··· EXTRACT TO READ ···
Abstract. Clustering – the automated grouping of similar data – can
provide powerful and unique insight into large and complex data sets, in a
fast and computationally efficient manner. While clustering has been used in
a variety of fields (from medical image processing to economics), its
application within atmospheric science has been fairly limited to date, and
the potential benefits of the application of advanced clustering techniques
to climate data (both model output and observations) has yet to be fully
realised. In this paper, we explore the specific application of clustering to
a multi-model climate ensemble. We hypothesise that clustering techniques can
provide (a) a flexible, data-driven method of testing model–observation
agreement and (b) a mechanism with which to identify model development
priorities. We focus our analysis on chemistry–climate model (CCM) output of
tropospheric ozone – an important greenhouse gas – from the recent
Atmospheric Chemistry and Climate Model Intercomparison Project (ACCMIP).
···
▶ [STUDY QUESTIONS]
1) List every field of study that the abstract names in connection with the use of clustering.
2) Answer the following questions using the abstract.
(a) Which greenhouse gas is the focus of the analysis?
(b) From which project does the chemistry–climate model output come?
(c) What two kinds of climate data are named?
··· EXTRACTED MATERIAL ···
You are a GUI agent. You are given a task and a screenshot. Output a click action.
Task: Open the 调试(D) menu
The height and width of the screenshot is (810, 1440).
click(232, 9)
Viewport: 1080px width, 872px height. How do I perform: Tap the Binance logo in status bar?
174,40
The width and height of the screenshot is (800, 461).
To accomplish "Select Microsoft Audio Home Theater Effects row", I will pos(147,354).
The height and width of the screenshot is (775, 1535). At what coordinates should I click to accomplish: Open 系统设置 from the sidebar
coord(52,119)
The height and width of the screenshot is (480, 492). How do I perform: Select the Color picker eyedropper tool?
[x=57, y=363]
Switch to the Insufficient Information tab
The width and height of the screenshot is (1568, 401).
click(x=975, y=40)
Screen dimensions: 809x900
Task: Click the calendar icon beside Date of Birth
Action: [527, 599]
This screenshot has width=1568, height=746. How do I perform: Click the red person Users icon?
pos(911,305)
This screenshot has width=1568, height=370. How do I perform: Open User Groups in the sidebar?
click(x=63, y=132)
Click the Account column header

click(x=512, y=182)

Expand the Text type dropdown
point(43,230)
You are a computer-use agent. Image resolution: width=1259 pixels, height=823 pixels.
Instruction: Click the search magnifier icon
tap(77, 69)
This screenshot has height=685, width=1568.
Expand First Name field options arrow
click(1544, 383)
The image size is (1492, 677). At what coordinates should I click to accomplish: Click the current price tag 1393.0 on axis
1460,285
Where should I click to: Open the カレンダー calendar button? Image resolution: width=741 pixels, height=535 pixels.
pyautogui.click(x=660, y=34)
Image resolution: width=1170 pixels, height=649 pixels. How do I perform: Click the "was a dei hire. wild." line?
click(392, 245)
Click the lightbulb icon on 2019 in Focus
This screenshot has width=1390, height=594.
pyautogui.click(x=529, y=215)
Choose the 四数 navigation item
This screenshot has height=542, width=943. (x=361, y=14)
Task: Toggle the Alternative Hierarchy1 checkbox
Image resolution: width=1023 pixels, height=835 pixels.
···
▶ [EXPECTED RESULTS]
1) Medical image processing, economics, atmospheric science

2)
(a) Tropospheric ozone
(b) The Atmospheric Chemistry and Climate Model Intercomparison Project (ACCMIP)
(c) Model output and observations